Review Summary: Tired of living on Earth? Take a trip on Earthless' latest album and you'll feel like you've been around the universe.
“You can get really high on one of our albums for $15 and you don't have to feel paranoid carrying it around either. You don't need to take drugs-our music is drugs.” And so says Isaiah Mitchell, guitarist and one of the driving forces of San Diego psychadelic/stoner/trip rock group Earthless, of the band's latest album,
From the ages. You can scoff at that aforementioned quote all you like, but just take in a slice of the hour-long journey and you'll soon be converted to the band's everlong, far-reaching musical frontiers made up of adrenaline-fuelled grooves, out-of-control solos and an atmosphere which takes you out of this world and spits you into a completely different universe.
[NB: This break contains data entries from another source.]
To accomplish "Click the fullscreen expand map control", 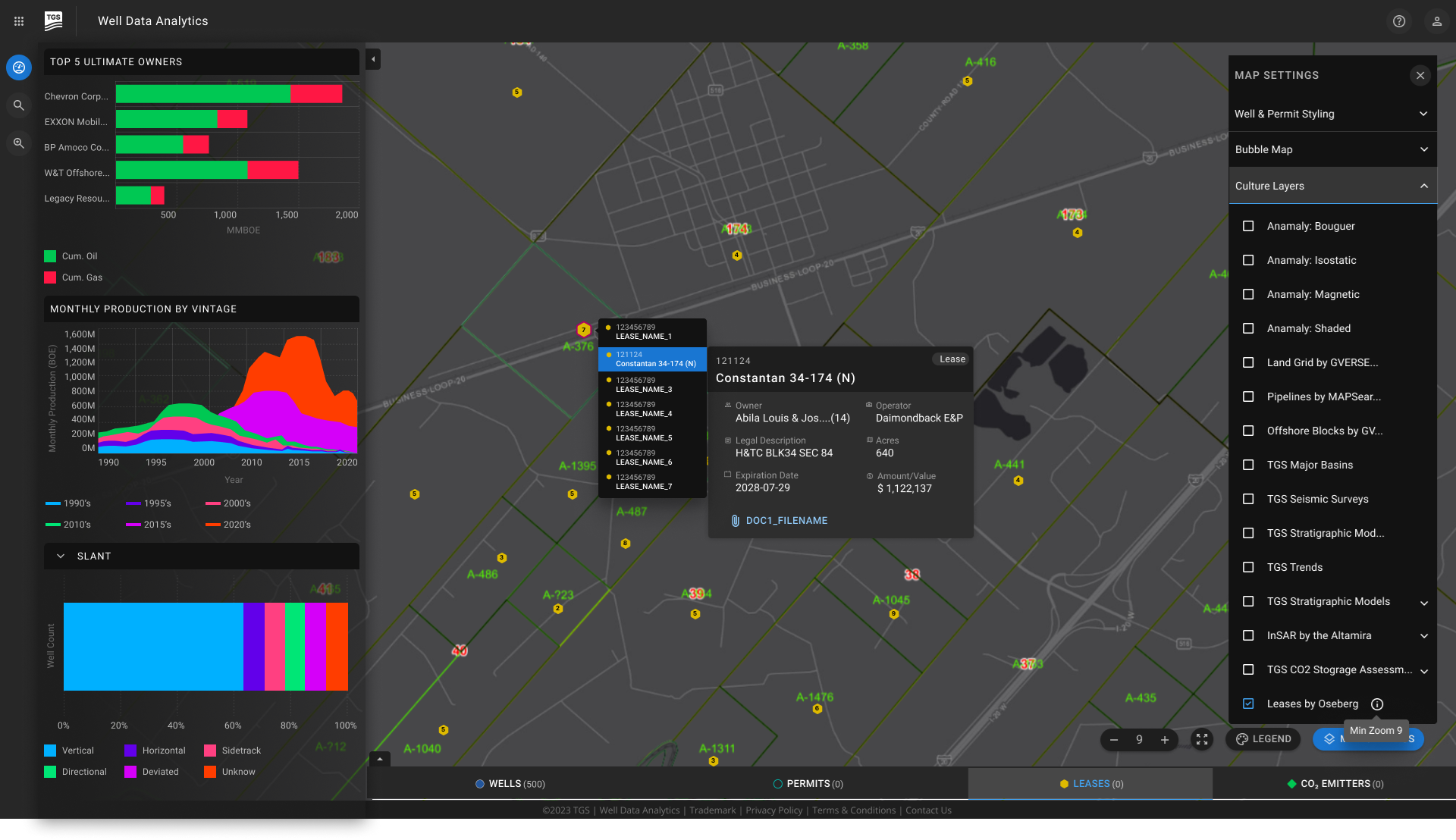I will pos(1201,739).
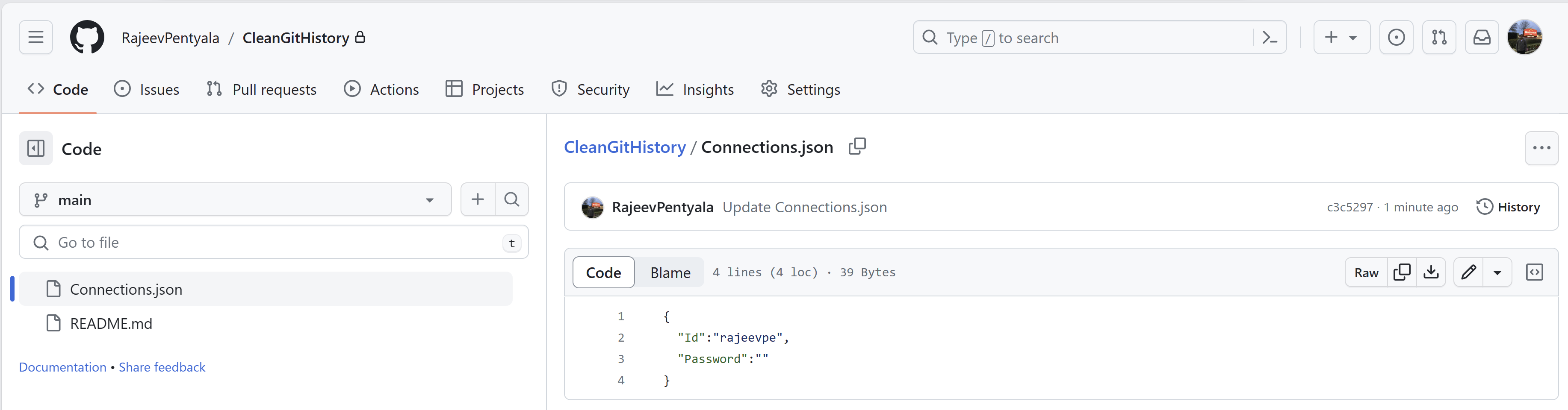Copy the Connections.json file path

click(x=858, y=146)
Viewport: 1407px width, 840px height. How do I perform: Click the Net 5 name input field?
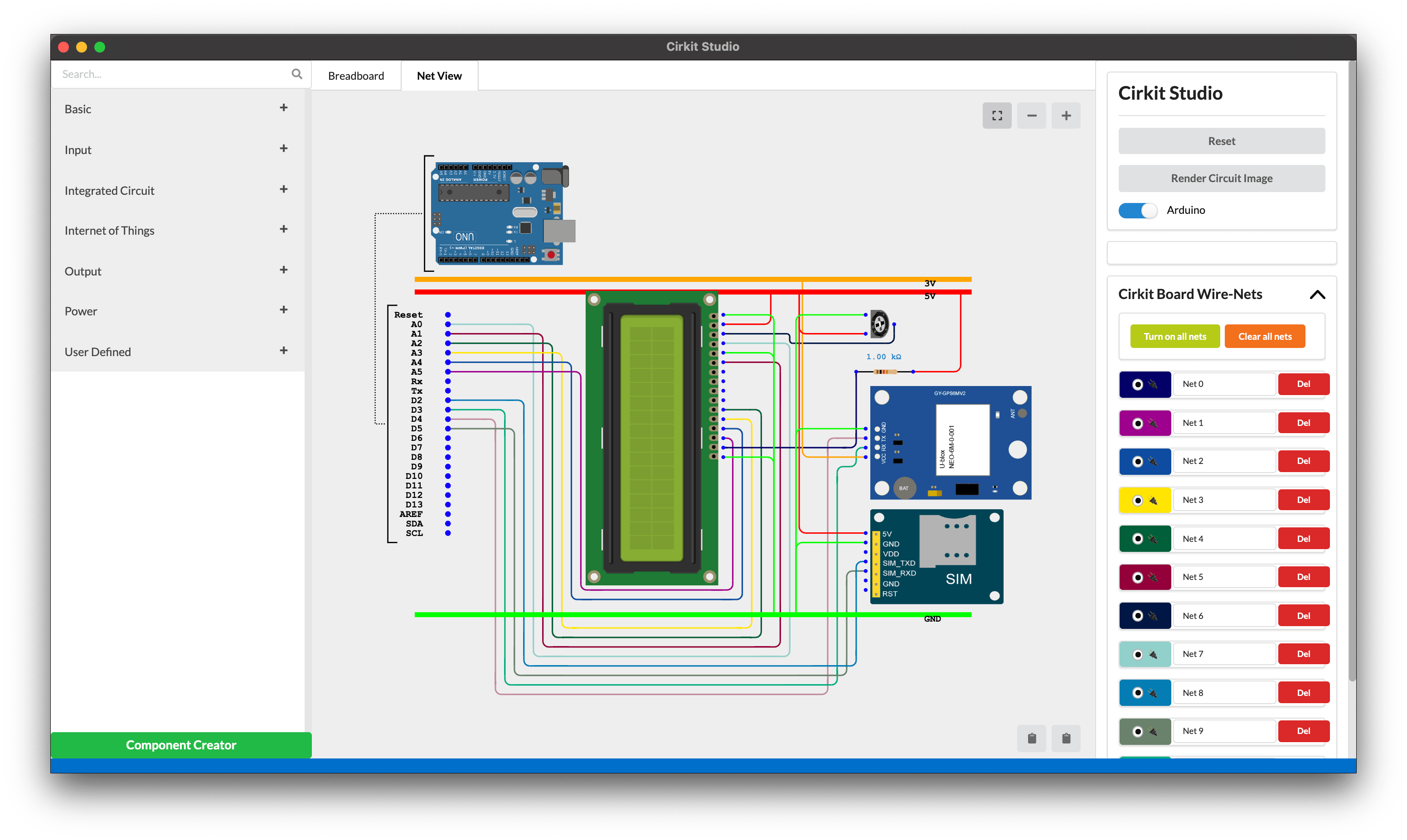(x=1224, y=577)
Yes, it's that good. Whilst each of the four songs on
From the ages aren't necessarily “songs” in the conventional form (As a matter of fact, they're more closely linked in terms of structure to jam sessions), they certainly never seem to end. Fourteen-minute opener “Violence of the red sea” hits hard from the get-go, a head-spinning whirlwind consisting of as many solos as some two-decade old bands would have struggled to produce in their entire career. Here there are drums that thunder great aggression and excellent double-bass into the listener's ears. There are bass-lines which, if played at the highest volume, give the impression they're actually making the earth's crust crumble to mere molecules. There are no vocals, but who the hell needs them with instrumentation like this? The two songs which succeed the album opener (“Uluru rock” and the shortest song of the album by far, “Equus october”), both have a more gradual, tenser style throughout, but still keep hammering loudness and heaviness out of the stereo. The constant transitions between slow-burning, relaxing groove-based rhythms and distorted, almost wailing guitar riffs never manage to fail the songs' overall quality, and for that reason also, it adds to an already mammoth-sized atmosphere. The drum work seems to get better and stronger with every growing minute, becoming faster and more violent as Mitchell twists and turns from one crunching riff to the next.
The obvious opus of
From the ages is, however, the half 'n' hour long title track. Clocking in at no less than a gargantuan thirty-one minutes, you would be forgiven for thinking that this is going to drone on and on to fill the time. Yet from the moment that Mitchell begins to strum an instantly memorable and driving riff, those negative thoughts can safely be quashed. The title track, like the three songs that precede it, varies throughout both in terms of style and pace. Each and every band member (and let's face it, there are only three) manages to show off their talented chops, attempting to and succeeding at eviscerating the excellence of the album's first three tracks by taking you on a journey, which, by the end of the song, you hope will never ends. Guitars are heavier than ever before, drums batter with the power and strength of a mechanical bull, bass-lines rumble to a startlingly epic finish. And when all three instruments come together towards the end to make for a slightly more atmospheric albeit no less raw sound, it all begins to make sense and you'll perhaps be wondering why you ever questioned any aspect of the band's sound.
Put simply,
From the ages is an exercise in taking the listener on a universal, musical journey, which is done in such a way as to make you hope that it will never end. It lacks vocals, of course, and some will be put off by the fact that these four songs are merely more of a jam session. But that can easily be ignored when instrumentation is done as spot on as this. If you choose to embark on Earthless' latest trip around the universe, hold on to your heads, because it's going to be a rather wild one.